If you're like most Americans, your parents constantly reminded you to wash your hands as a child. And by the time you got older, the habit was firmly ingrained. But according to the Soap and Detergent Association (SDA), most adults aren't washing their hands the right way.

Coming Clean

In a recent SDA survey, 68 percent of respondents didn't wash their hands for long enough to effectively remove germs and dislodge dirt, 36 percent seldom or never washed their hands after coughing or sneezing, and 31 percent didn't always wash them before eating lunch.


Since colds and other infectious diseases are often spread through hand-to-hand contact, washing your hands is one of the most effective ways to reduce your disease risk. The key, according to experts, is to wash them properly.

Being Thorough

Contrary to popular belief, running your soapy hands under cold water for 10 seconds isn't going to kill germs effectively. According to the Centers for Disease Control and Prevention (CDC), you should wash your hands for at least 20 secondsabout the time it takes to sing Happy Birthday twice.


In addition, the Mayo Clinic offers the following tips:

  • Wet your hands with warm running water.
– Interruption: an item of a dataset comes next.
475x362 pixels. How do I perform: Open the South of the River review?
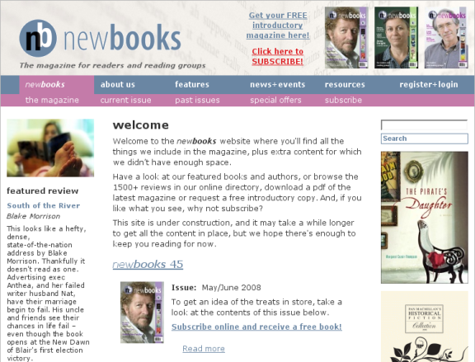pos(44,205)
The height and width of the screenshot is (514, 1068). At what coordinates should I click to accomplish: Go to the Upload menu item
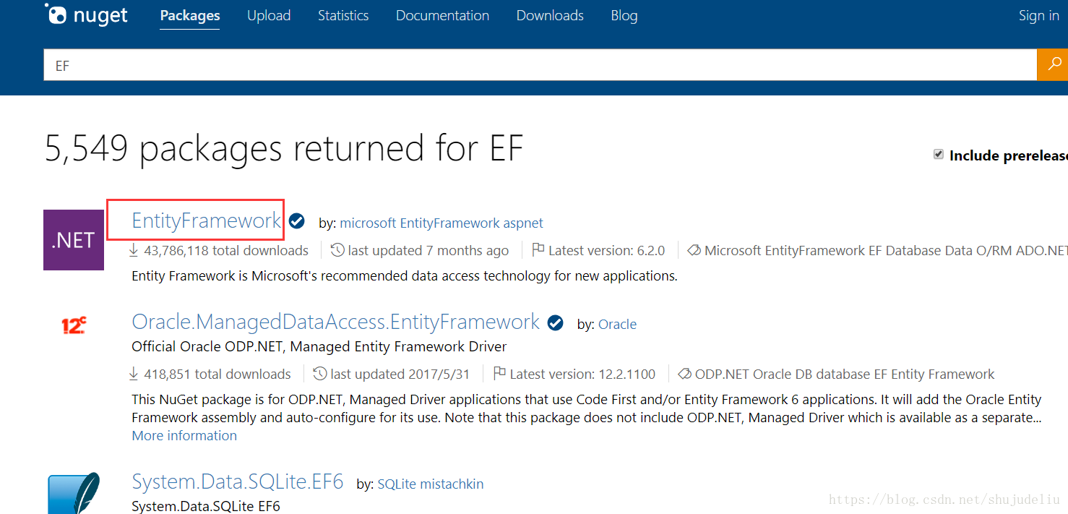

Then apply liquid soap or a clean bar soap, and lather up.
  • Rub your hands vigorously for at least 15 to 20 seconds. (Some experts recommend washing for as long as 60 seconds to thoroughly kill germs.)
  • Scrub all surfaces, including the backs of your hands, wrists, between your fingers, and under your fingernails.
  • Rinse soap off well.
  • Dry your hands with a clean or disposable towel.
  • Use a towel to turn off the faucet.

Washing More Often

It's important not only how thoroughly you wash, but also how frequently. Be sure to wash your hands in all of the following cases:


  • After using the toilet.
  • After changing a diaper.
  • Before and after preparing foods, especially before and immediately after handling raw meat, poultry, or fish.
  • Before and after treating wounds and cuts.
  • After blowing your nose.
  • After coughing or sneezing into your hands.
  • After handling garbage.
  • Before inserting and removing contact lenses.
  • When using public restrooms, like the ones in airports, train stations, bus stations, and restaurants.